Source material

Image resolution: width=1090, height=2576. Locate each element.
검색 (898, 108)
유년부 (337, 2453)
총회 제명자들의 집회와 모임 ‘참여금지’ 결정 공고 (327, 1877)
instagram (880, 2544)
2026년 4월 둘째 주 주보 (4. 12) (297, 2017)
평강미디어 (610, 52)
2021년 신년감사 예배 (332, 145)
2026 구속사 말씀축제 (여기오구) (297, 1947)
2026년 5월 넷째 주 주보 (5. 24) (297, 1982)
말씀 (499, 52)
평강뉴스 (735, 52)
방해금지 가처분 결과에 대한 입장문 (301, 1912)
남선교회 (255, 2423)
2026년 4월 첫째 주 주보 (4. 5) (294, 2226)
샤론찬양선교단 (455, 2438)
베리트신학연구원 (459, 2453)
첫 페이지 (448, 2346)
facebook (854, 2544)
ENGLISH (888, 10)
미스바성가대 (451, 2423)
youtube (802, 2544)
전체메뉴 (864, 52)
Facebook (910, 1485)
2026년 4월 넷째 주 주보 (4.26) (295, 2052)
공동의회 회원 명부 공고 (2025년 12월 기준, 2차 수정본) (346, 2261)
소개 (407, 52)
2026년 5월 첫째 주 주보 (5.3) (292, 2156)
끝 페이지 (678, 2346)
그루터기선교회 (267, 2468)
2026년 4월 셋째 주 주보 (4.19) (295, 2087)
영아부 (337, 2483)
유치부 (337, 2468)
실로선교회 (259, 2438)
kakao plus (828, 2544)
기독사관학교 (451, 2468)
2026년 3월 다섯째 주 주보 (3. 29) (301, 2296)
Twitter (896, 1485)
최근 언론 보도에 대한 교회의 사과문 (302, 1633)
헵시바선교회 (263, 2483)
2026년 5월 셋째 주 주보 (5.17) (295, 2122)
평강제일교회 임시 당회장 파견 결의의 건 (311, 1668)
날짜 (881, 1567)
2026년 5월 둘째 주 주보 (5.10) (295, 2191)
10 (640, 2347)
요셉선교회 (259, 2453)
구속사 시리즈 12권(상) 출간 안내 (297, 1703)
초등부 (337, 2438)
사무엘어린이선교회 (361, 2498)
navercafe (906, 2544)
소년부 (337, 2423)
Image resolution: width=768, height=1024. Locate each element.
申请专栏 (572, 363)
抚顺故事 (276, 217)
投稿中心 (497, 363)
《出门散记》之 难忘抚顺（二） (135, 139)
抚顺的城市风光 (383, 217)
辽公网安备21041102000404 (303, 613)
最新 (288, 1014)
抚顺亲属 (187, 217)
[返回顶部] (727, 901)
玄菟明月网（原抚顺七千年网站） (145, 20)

Exercise aim
In the listing above, find every line with the word "each" and copy it out.

Response area
Image resolution: width=1090, height=2576. Locate each element.
Image resolution: width=768, height=1024. Locate each element.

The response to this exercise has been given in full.